If Donald Trump is to win the 1,237 delegates he needs to clinch the GOP nomination, he will have to do well in every one of the eastern states' primaries and in Pennsylvania, says Larry Sabato, director of the Center for Politics at the University of Virginia, said Tuesday. Sabato also said if John Kasich expects to stay in the race, he will have to do well in Pennsylvania,
"He better, if he wants to keep, even stay in the headlines much less staying in the race," Sabato said of Kasich's chances in Pennsylvania on
Fox News' "Fox and Friends" program. "He could potentially finish second there. It could be his kind of state."
The Pennsylvania race is on the same day as the primaries in Connecticut, Rhode Island, Delaware, and Maryland, noted Sabato.
Meanwhile, he expected Trump to have a sweep or at least a near-sweep in Tuesday's New York primaries, and said the real estate billionaire needs the delegates, "given that he's bleeding delegates in a lot of other places around the country."
As far as Ted Cruz, Trump's nearest rival, he's been conducting a ground game that's been winning delegates. Trump, though, is ahead in the New England states' polls and Sabato said he does not expect Cruz to win in California, although he could pick up "quite a few" delegates.
Sabato said he has noticed a change in Trump in recent weeks, such as staying off the Sunday morning talk shows for two weeks in a row.

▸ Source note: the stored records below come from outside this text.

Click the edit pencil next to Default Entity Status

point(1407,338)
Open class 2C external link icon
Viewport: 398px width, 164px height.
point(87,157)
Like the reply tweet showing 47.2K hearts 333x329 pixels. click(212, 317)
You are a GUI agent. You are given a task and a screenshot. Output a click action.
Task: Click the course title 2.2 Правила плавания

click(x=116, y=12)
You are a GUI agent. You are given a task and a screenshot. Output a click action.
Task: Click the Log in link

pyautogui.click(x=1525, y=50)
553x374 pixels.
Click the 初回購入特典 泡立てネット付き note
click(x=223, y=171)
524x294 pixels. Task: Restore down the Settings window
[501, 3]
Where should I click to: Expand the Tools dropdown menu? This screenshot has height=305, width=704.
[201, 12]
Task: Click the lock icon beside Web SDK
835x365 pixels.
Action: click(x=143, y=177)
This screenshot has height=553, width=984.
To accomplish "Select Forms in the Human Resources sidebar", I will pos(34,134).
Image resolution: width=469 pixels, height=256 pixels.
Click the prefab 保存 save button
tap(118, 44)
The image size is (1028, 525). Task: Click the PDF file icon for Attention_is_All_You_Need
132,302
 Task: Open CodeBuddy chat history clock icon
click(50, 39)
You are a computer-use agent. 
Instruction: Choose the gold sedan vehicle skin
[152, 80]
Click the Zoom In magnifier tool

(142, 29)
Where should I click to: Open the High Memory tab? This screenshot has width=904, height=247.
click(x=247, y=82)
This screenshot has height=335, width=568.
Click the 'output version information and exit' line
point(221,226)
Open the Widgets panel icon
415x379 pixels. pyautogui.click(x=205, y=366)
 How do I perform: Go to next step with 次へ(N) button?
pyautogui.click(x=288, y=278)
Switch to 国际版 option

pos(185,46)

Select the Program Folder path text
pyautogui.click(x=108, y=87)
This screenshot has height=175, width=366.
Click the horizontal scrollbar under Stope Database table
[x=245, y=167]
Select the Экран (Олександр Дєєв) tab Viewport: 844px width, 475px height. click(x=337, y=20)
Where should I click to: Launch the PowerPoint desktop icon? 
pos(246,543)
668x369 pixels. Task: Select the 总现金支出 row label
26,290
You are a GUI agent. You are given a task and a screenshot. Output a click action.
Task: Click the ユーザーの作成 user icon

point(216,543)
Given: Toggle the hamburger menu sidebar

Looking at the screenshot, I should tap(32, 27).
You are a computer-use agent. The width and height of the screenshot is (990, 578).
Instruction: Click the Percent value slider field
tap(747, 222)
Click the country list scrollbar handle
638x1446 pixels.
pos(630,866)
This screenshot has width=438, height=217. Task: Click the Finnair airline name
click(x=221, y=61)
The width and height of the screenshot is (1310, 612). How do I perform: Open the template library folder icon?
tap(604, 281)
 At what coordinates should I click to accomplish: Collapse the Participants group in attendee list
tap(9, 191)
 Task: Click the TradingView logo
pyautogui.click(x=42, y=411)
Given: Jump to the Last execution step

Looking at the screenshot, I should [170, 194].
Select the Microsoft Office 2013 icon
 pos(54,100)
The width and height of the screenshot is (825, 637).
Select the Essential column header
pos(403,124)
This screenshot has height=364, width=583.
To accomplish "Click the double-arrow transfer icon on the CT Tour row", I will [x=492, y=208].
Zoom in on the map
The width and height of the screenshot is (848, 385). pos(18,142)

"You can change, but the question is, is he changing fast enough?" said Sabato. "I think it's a really close call and the author of "The Art of the Deal" has to put his deal making skills on display with some of those unpledged delegates. I don't think he can get to 1,237 without at least some unpledged delegates."
And, he does not agree with Trump that Cruz's campaign has been stealing delegates, but rather, "they're using the process and the rules as they exist."